**Exercise task**
Reproduce the records from the beginning through the line containing "Горячая линия (270, 539)", swapping "Футзал" for "Мини-футбол" and changing nothing else. Return only those lines.

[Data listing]
════════

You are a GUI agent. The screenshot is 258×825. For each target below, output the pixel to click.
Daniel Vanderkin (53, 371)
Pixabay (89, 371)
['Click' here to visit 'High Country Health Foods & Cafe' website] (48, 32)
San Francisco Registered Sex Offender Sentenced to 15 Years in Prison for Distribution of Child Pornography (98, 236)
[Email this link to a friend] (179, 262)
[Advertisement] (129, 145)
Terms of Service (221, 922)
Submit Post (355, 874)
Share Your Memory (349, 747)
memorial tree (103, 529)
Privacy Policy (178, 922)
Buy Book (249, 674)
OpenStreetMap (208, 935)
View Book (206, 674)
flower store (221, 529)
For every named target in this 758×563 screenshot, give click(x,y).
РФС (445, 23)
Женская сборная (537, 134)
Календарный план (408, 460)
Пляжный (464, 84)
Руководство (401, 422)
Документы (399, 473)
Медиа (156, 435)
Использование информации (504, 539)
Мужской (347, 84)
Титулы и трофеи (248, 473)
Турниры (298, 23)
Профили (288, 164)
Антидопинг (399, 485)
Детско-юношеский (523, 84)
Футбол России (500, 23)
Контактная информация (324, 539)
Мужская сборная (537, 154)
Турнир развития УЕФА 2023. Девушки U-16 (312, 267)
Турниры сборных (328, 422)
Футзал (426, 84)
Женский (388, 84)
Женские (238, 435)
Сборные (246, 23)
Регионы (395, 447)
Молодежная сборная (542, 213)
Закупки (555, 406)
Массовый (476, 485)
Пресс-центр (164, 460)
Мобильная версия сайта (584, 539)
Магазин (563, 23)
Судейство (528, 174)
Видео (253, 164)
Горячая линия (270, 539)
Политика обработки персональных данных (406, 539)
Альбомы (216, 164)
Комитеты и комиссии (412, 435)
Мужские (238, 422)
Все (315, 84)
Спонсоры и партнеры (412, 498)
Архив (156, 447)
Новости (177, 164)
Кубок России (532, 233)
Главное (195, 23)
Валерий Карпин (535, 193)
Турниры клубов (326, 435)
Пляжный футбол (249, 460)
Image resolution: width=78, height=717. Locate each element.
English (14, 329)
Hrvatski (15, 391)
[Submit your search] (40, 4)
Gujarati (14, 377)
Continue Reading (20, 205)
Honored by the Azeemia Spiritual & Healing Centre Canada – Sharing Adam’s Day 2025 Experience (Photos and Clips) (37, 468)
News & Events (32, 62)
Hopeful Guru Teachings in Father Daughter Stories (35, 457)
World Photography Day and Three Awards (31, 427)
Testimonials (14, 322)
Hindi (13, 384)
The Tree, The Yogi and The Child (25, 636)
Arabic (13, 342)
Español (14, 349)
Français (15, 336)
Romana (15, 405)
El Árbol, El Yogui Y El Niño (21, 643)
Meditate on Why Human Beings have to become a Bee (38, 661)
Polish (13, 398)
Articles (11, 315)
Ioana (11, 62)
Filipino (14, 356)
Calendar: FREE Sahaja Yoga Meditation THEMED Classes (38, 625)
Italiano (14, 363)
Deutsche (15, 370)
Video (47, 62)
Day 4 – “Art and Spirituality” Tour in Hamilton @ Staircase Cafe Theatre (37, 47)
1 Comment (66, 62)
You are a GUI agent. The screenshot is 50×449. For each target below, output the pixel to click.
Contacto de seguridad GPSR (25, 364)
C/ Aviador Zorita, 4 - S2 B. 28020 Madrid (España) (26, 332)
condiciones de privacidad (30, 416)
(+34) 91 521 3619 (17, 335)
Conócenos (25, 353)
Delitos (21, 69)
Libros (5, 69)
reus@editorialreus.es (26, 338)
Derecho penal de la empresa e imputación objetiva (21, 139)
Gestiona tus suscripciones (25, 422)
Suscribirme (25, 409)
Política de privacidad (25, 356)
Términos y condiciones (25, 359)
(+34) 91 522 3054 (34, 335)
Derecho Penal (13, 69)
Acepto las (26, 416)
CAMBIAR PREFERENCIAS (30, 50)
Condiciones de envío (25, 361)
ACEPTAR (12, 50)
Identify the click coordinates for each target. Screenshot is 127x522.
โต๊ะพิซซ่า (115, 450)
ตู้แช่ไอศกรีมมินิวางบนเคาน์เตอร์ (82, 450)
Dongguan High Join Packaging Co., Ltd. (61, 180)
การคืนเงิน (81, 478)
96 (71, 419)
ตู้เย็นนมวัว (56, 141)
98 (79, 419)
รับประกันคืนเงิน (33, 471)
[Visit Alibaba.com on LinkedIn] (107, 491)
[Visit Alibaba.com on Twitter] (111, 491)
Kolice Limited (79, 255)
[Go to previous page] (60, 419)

════════

**Complete response**
You are a GUI agent. The screenshot is 258×825. For each target below, output the pixel to click.
Daniel Vanderkin (53, 371)
Pixabay (89, 371)
['Click' here to visit 'High Country Health Foods & Cafe' website] (48, 32)
San Francisco Registered Sex Offender Sentenced to 15 Years in Prison for Distribution of Child Pornography (98, 236)
[Email this link to a friend] (179, 262)
[Advertisement] (129, 145)
Terms of Service (221, 922)
Submit Post (355, 874)
Share Your Memory (349, 747)
memorial tree (103, 529)
Privacy Policy (178, 922)
Buy Book (249, 674)
OpenStreetMap (208, 935)
View Book (206, 674)
flower store (221, 529)
For every named target in this 758×563 screenshot, give click(x,y).
РФС (445, 23)
Женская сборная (537, 134)
Календарный план (408, 460)
Пляжный (464, 84)
Руководство (401, 422)
Документы (399, 473)
Медиа (156, 435)
Использование информации (504, 539)
Мужской (347, 84)
Титулы и трофеи (248, 473)
Турниры (298, 23)
Профили (288, 164)
Антидопинг (399, 485)
Детско-юношеский (523, 84)
Футбол России (500, 23)
Контактная информация (324, 539)
Мужская сборная (537, 154)
Турнир развития УЕФА 2023. Девушки U-16 (312, 267)
Турниры сборных (328, 422)
Мини-футбол (426, 84)
Женский (388, 84)
Женские (238, 435)
Сборные (246, 23)
Регионы (395, 447)
Молодежная сборная (542, 213)
Закупки (555, 406)
Массовый (476, 485)
Пресс-центр (164, 460)
Мобильная версия сайта (584, 539)
Магазин (563, 23)
Судейство (528, 174)
Видео (253, 164)
Горячая линия (270, 539)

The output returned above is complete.